* **REQUEST**
Please copy these records below word for word.

* **GIVEN DATA**

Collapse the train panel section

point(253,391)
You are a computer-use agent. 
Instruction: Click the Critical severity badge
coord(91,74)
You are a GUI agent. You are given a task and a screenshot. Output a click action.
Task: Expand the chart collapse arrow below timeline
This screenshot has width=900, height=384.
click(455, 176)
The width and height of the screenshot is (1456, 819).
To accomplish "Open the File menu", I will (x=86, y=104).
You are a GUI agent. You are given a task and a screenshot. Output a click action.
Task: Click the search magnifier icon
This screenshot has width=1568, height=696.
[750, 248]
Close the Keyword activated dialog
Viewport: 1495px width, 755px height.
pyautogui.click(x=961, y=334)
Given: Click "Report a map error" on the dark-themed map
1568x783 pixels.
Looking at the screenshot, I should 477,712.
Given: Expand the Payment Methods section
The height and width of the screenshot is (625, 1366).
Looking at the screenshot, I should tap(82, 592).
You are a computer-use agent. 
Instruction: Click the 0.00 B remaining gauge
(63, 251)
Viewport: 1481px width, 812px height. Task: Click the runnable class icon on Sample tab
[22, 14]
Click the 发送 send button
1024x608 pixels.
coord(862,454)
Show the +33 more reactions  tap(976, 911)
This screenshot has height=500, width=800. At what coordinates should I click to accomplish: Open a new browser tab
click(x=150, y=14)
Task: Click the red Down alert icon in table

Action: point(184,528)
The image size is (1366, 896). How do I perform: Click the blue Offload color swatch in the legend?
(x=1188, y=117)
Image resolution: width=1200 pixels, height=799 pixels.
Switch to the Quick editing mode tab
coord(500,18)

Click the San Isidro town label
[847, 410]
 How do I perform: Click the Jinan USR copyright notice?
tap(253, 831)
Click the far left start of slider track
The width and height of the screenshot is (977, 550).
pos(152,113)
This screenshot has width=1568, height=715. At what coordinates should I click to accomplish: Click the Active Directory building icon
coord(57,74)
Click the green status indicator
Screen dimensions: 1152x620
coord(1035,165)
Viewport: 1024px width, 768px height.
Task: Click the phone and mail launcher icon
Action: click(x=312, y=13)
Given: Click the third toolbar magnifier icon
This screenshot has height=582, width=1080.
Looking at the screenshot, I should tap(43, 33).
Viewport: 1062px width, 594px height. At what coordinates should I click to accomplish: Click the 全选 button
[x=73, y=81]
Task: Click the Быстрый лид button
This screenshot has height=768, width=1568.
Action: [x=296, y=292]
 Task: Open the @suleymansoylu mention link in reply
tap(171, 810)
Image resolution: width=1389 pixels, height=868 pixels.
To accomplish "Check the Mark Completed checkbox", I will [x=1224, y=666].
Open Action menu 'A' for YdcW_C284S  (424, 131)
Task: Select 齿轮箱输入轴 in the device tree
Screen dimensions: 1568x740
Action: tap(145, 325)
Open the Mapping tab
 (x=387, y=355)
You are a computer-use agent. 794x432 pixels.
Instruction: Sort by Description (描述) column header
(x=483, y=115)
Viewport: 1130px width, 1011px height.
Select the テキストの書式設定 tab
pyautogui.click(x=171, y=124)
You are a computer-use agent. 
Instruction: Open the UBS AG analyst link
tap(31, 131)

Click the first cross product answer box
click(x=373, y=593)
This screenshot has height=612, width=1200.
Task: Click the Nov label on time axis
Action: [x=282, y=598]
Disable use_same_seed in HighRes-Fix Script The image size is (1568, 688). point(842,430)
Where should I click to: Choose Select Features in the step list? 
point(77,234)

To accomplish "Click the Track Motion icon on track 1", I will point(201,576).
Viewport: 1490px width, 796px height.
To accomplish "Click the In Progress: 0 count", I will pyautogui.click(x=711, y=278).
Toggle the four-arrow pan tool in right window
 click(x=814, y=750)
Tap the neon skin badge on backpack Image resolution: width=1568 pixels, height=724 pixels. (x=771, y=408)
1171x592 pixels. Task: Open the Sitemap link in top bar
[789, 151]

* **WRITTEN ANSWER**
Collapse the train panel section

point(253,391)
You are a computer-use agent. 
Instruction: Click the Critical severity badge
coord(91,74)
You are a GUI agent. You are given a task and a screenshot. Output a click action.
Task: Expand the chart collapse arrow below timeline
This screenshot has width=900, height=384.
click(455, 176)
The width and height of the screenshot is (1456, 819).
To accomplish "Open the File menu", I will (x=86, y=104).
You are a GUI agent. You are given a task and a screenshot. Output a click action.
Task: Click the search magnifier icon
This screenshot has width=1568, height=696.
[750, 248]
Close the Keyword activated dialog
Viewport: 1495px width, 755px height.
pyautogui.click(x=961, y=334)
Given: Click "Report a map error" on the dark-themed map
1568x783 pixels.
Looking at the screenshot, I should 477,712.
Given: Expand the Payment Methods section
The height and width of the screenshot is (625, 1366).
Looking at the screenshot, I should tap(82, 592).
You are a computer-use agent. 
Instruction: Click the 0.00 B remaining gauge
(63, 251)
Viewport: 1481px width, 812px height. Task: Click the runnable class icon on Sample tab
[22, 14]
Click the 发送 send button
1024x608 pixels.
coord(862,454)
Show the +33 more reactions  tap(976, 911)
This screenshot has height=500, width=800. At what coordinates should I click to accomplish: Open a new browser tab
click(x=150, y=14)
Task: Click the red Down alert icon in table

Action: point(184,528)
The image size is (1366, 896). How do I perform: Click the blue Offload color swatch in the legend?
(x=1188, y=117)
Image resolution: width=1200 pixels, height=799 pixels.
Switch to the Quick editing mode tab
coord(500,18)

Click the San Isidro town label
[847, 410]
 How do I perform: Click the Jinan USR copyright notice?
tap(253, 831)
Click the far left start of slider track
The width and height of the screenshot is (977, 550).
pos(152,113)
This screenshot has width=1568, height=715. At what coordinates should I click to accomplish: Click the Active Directory building icon
coord(57,74)
Click the green status indicator
Screen dimensions: 1152x620
coord(1035,165)
Viewport: 1024px width, 768px height.
Task: Click the phone and mail launcher icon
Action: click(x=312, y=13)
Given: Click the third toolbar magnifier icon
This screenshot has height=582, width=1080.
Looking at the screenshot, I should tap(43, 33).
Viewport: 1062px width, 594px height. At what coordinates should I click to accomplish: Click the 全选 button
[x=73, y=81]
Task: Click the Быстрый лид button
This screenshot has height=768, width=1568.
Action: [x=296, y=292]
 Task: Open the @suleymansoylu mention link in reply
tap(171, 810)
Image resolution: width=1389 pixels, height=868 pixels.
To accomplish "Check the Mark Completed checkbox", I will [x=1224, y=666].
Open Action menu 'A' for YdcW_C284S  (424, 131)
Task: Select 齿轮箱输入轴 in the device tree
Screen dimensions: 1568x740
Action: tap(145, 325)
Open the Mapping tab
 (x=387, y=355)
You are a computer-use agent. 794x432 pixels.
Instruction: Sort by Description (描述) column header
(x=483, y=115)
Viewport: 1130px width, 1011px height.
Select the テキストの書式設定 tab
pyautogui.click(x=171, y=124)
You are a computer-use agent. 
Instruction: Open the UBS AG analyst link
tap(31, 131)

Click the first cross product answer box
click(x=373, y=593)
This screenshot has height=612, width=1200.
Task: Click the Nov label on time axis
Action: [x=282, y=598]
Disable use_same_seed in HighRes-Fix Script The image size is (1568, 688). point(842,430)
Where should I click to: Choose Select Features in the step list? 
point(77,234)

To accomplish "Click the Track Motion icon on track 1", I will point(201,576).
Viewport: 1490px width, 796px height.
To accomplish "Click the In Progress: 0 count", I will pyautogui.click(x=711, y=278).
Toggle the four-arrow pan tool in right window
 click(x=814, y=750)
Tap the neon skin badge on backpack Image resolution: width=1568 pixels, height=724 pixels. (x=771, y=408)
1171x592 pixels. Task: Open the Sitemap link in top bar
[789, 151]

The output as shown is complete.